Among other steps, the new sentinel alert calls for organizations to develop an incident reporting system that encourages reporting of close calls and hazardous conditions.

Unfortunately, too often, a minor incident or a near miss is treated as a failure.

“Individuals are blamed, rather than looking for systemic factors that may have contributed to an individual’s actions,” said Thomas Boyce, PhD, an applied psychologist with Center for Behavioral Safety in Menlo Park, California. “We tend to point fingers at people, not systems or processes.”

The Joint Commission acknowledges that a psychologically safe environment doesn’t exist in most healthcare settings at the present. The alert cites 2018 data from the Agency for Healthcare Research and Quality (AHRQ) Patient Safety Surveys that showed 47 percent of survey respondents feel that unsafe events are held against them—that “the person is being written up, not the problem.”

As Christopher Lee, MPH, CPHQ, puts it, “People don’t report close calls for fear of negative results.”

“These may be formal, i.e. punishment by the employer or regulating bodies, or informal, i.e. being seen as incompetent by their peers,” said Lee, the clinical solutions marketing manager for Family Health Centers of San Diego.

The alert authors point out that leadership must take a central role in changing that kind of culture to one where “the need to report and do something about a safety issue outweighs the fear of being punished.”

Shared accountabilities

In some circumstances, consequences may be appropriate for certain incidents or negative events, and regulations may be helpful to some degree. But they cannot fix everything.

“They have their place,” said Boyce. “But when we look at the bigger picture, we realize that we may be misusing these things. There are other ways to improve situations in which we truly understand what led to the action. But we often don’t take the time to understand that.”

Systemic factors often play a role in causing close calls and mistakes. Organizations must dedicate time and resources toward uncovering and addressing those factors, rather than assuming that an individual person is solely responsible, Boyce noted.

The Joint Commission calls for organizations to “apply a standardized accountability process to assess the difference between system flaws, which are the causes of most errors and hazardous conditions, and at-risk or reckless behaviors” and suggests the use of just culture decision trees.

Shared accountability is very important in a reporting culture or culture of safety, noted Vicki Good, DNP, RN, past president of the American Association of Critical-Care Nurses (AACN) and a nationally recognized patient safety expert.

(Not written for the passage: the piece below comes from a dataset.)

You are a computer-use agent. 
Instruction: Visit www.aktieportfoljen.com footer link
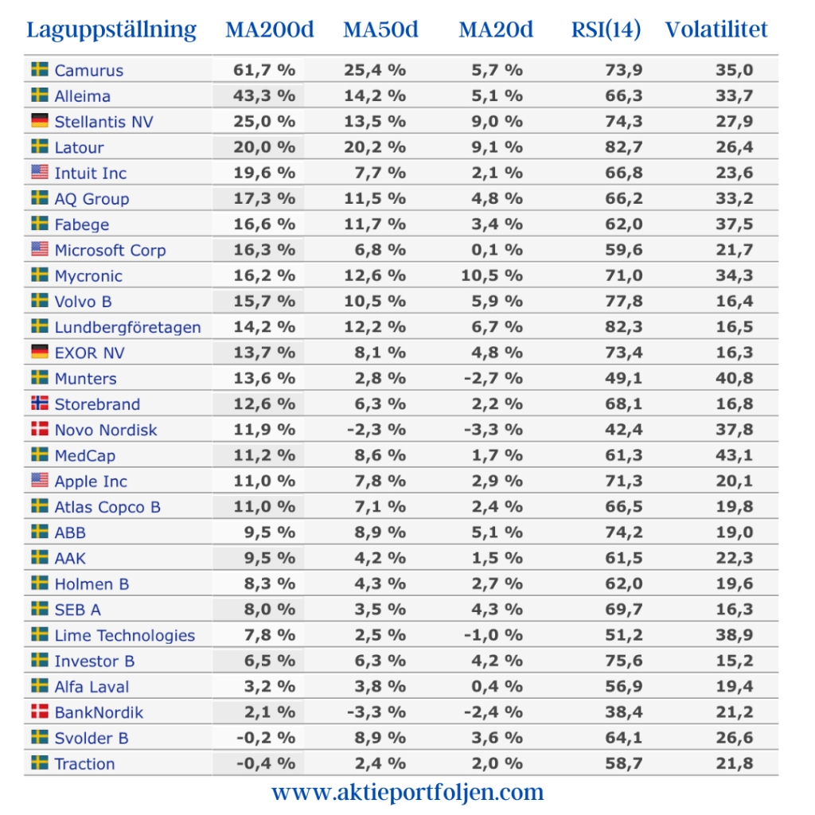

Individual practitioners, systems and leaders all have a stake and a responsibility. People have to experience and see for themselves that their organization is committed to that principle, which can take time. In many organizations today, practitioners are still fearful that the responsibility for a negative event could be placed entirely on the shoulders of the individual.

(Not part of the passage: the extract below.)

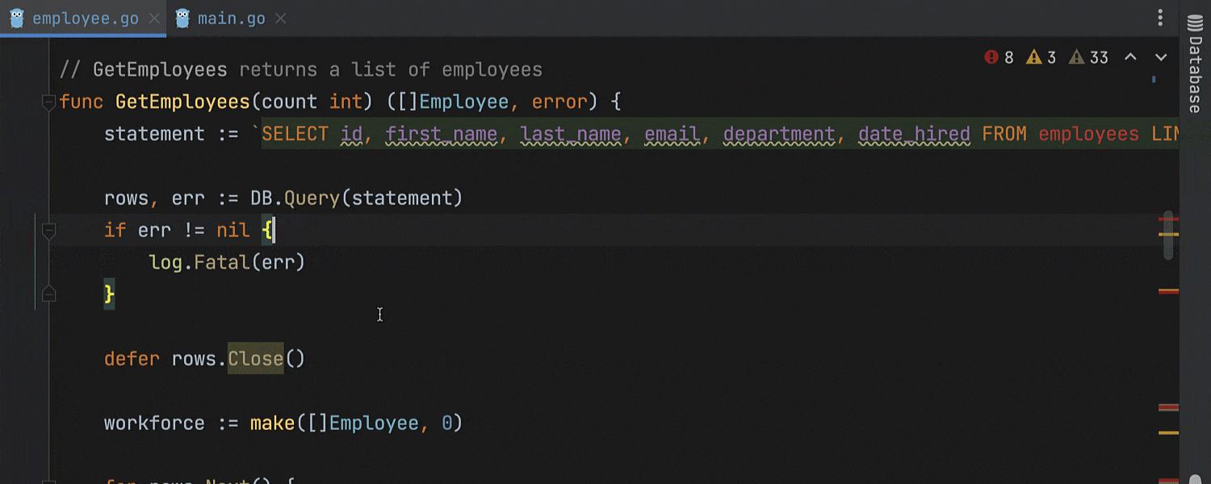Jump to previous highlighted error arrow
The image size is (1211, 484).
tap(1131, 57)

“The best way that we overcome it is building that trust,” Good said.

As the alert states, “All staff must see that those making human errors will be consoled, those responsible for at-risk behaviors will be coached, and those committing reckless acts will be disciplined fairly and equitably, no matter the outcomes of the reckless act. Senior leaders, unit leaders, physicians, nurse and all other staff must be held to the same standards.”

Additionally, Good pointed out that in order to shape an effective reporting culture, leadership must engage nurses in the discussions, since they spend the most time with patients and have a great deal to contribute. “The nurse needs to be involved in every single step,” she said.